▸ **EXERCISE PROMPT**:
Return each line of the records holding the string "item".

▸ **MATERIAL SUPPLIED**:
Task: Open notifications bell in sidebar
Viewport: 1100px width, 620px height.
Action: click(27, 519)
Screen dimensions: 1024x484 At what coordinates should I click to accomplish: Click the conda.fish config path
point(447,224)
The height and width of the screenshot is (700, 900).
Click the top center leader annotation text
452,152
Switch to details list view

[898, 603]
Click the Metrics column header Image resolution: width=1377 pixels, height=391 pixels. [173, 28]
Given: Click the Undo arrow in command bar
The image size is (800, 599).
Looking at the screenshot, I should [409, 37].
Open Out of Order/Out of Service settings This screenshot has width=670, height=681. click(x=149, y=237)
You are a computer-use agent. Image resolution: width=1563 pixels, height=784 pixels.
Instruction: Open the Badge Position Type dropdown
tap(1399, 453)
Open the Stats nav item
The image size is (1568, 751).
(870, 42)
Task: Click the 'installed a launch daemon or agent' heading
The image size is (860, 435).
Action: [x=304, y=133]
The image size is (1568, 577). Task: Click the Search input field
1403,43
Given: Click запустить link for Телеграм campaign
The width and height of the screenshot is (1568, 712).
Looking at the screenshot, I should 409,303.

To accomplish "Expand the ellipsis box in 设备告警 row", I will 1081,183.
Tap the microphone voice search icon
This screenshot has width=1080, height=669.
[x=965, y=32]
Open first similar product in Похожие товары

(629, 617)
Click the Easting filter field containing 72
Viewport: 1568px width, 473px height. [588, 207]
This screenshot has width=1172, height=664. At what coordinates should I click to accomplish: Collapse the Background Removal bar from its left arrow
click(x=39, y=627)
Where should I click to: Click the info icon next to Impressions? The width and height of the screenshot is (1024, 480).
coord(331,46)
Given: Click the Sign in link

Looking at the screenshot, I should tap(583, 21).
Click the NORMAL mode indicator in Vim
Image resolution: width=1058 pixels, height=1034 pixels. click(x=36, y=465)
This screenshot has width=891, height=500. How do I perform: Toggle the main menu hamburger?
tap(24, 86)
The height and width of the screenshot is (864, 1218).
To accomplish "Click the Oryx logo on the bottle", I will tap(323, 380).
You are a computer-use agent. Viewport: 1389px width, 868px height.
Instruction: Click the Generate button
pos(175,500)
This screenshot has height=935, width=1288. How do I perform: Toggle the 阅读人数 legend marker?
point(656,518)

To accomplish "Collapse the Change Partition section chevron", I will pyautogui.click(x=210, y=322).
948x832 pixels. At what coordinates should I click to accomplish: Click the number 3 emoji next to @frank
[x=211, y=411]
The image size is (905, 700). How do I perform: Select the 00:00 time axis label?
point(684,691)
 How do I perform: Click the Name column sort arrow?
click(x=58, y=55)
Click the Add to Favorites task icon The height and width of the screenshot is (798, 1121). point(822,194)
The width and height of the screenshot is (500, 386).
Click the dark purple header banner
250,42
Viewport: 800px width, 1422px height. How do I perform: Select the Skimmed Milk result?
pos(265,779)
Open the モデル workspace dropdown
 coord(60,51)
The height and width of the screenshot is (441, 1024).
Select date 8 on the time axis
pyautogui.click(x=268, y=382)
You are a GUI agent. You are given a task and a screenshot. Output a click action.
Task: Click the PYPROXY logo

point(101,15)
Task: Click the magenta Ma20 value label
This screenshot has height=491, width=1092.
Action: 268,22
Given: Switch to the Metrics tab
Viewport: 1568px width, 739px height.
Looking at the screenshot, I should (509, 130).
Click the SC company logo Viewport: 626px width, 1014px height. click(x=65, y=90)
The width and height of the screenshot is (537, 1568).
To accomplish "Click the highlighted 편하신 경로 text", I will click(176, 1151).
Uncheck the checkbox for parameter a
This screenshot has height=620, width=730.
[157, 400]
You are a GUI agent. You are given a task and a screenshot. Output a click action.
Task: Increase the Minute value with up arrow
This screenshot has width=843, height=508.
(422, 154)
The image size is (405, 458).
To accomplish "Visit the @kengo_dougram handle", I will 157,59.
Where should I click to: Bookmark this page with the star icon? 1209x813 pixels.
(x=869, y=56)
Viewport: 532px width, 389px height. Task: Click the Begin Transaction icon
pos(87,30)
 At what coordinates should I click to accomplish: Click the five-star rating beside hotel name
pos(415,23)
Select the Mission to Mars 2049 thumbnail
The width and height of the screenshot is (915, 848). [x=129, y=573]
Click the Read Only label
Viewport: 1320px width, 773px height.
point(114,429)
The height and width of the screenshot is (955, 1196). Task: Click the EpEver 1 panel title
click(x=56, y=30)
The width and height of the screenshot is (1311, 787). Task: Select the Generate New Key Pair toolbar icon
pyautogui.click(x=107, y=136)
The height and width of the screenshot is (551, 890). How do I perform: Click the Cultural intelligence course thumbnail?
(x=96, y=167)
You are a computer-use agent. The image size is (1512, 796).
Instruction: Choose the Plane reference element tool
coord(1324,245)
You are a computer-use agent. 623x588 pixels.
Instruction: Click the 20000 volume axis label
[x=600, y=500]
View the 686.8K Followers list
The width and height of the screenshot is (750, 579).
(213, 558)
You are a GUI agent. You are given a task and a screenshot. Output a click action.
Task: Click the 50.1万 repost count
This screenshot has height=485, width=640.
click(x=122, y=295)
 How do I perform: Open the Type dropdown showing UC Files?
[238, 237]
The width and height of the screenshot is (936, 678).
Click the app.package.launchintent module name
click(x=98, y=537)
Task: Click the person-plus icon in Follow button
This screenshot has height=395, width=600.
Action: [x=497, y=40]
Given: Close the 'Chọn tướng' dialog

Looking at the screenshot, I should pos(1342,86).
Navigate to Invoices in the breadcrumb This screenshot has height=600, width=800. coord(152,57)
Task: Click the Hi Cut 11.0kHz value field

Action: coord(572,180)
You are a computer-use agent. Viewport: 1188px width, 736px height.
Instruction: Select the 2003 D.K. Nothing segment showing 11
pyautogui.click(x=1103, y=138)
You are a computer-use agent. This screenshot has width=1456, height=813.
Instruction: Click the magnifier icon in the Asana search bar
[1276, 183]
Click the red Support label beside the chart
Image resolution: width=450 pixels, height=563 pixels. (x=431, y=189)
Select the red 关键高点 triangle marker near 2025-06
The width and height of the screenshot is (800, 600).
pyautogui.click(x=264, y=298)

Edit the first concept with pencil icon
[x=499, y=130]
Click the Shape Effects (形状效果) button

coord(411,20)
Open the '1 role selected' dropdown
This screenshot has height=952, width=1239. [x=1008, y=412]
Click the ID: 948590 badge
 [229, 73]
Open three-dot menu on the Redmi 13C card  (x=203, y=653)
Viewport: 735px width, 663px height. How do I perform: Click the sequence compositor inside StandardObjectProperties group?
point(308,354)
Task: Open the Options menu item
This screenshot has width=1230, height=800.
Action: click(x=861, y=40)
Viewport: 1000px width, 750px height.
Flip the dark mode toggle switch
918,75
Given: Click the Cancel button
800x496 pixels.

▸ **RESPONSE AREA**:
Open the Stats nav item
Task: Open the Options menu item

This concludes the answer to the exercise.